Problem details:
Rewrite every line from the one containing "Task: Click the" through the end of the items, both ends inclusive, keeping all wording unchanged except the coordinates in the answers. Multiply each of those coordinates by 2.45, round to the nearest whole number with halves rounded up, and leave the pictures out.

Data for the task:

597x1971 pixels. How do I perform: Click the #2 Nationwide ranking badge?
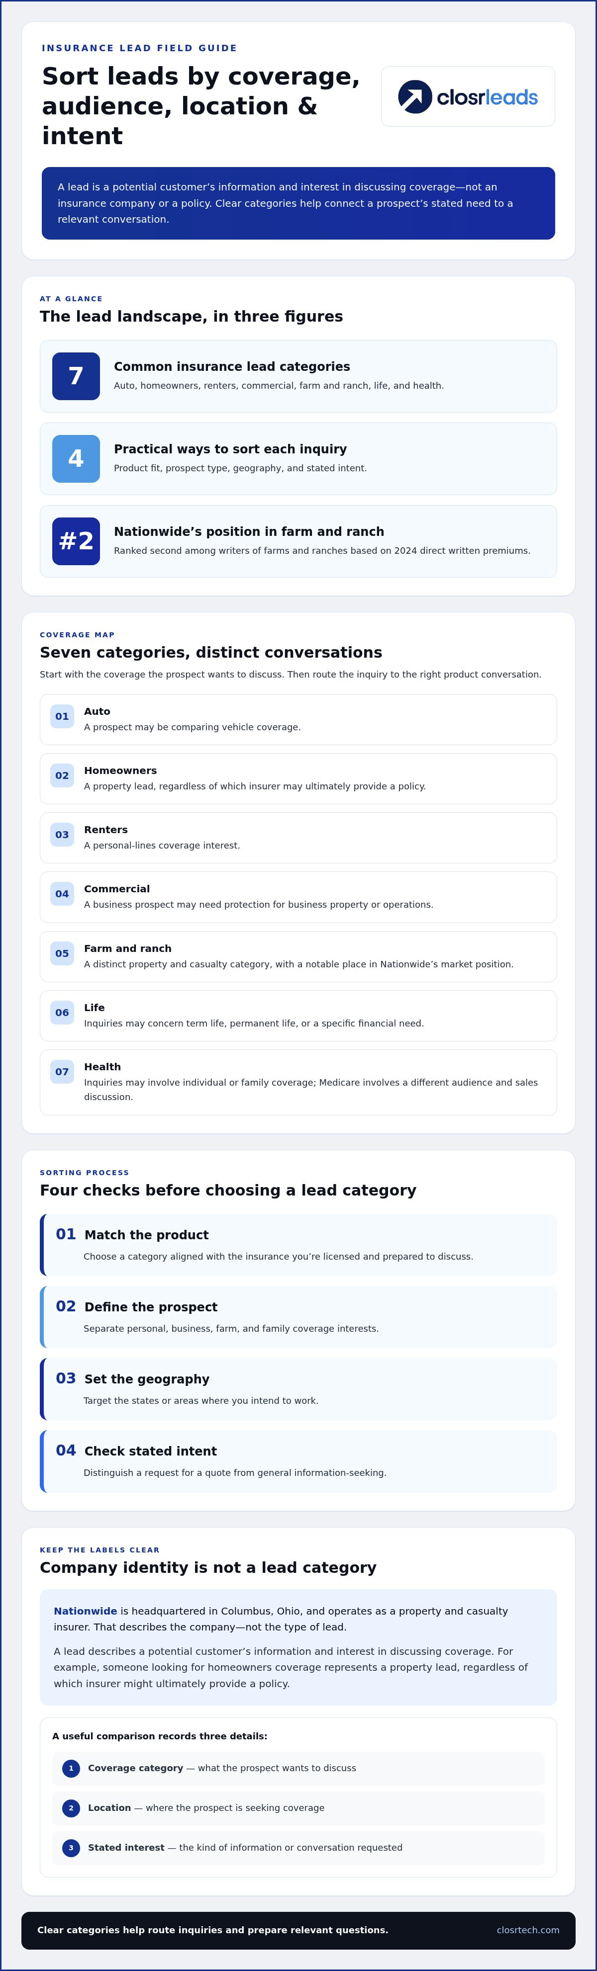pyautogui.click(x=76, y=542)
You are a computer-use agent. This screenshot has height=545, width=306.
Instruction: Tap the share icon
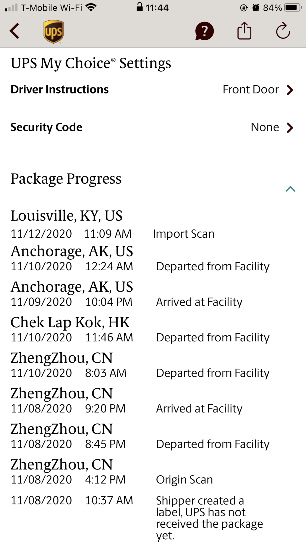244,31

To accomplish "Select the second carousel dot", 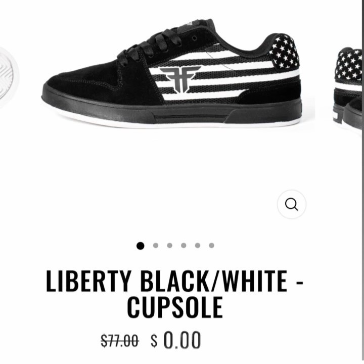I will [156, 245].
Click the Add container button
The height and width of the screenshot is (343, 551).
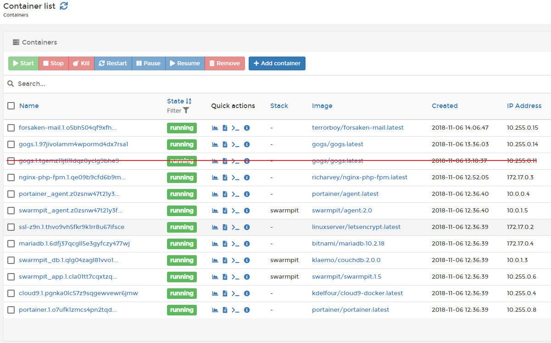[x=277, y=63]
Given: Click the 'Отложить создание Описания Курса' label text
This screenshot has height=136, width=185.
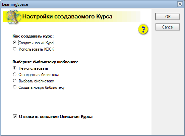Looking at the screenshot, I should click(56, 117).
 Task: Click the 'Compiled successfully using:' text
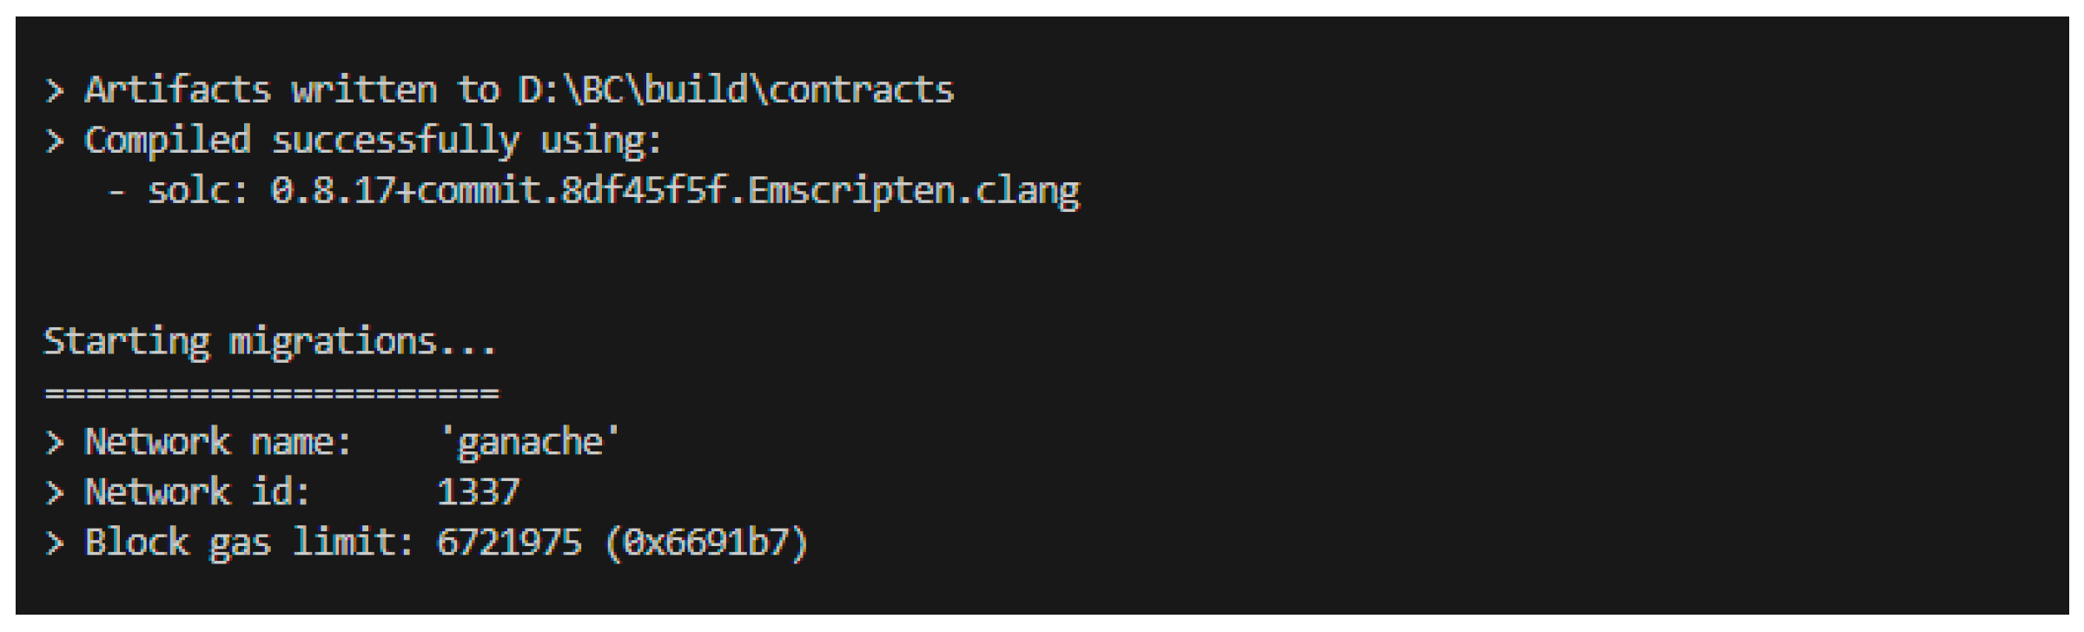(x=373, y=141)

Written response:
 Task: Click the 'Compiled successfully using:' text
(x=914, y=345)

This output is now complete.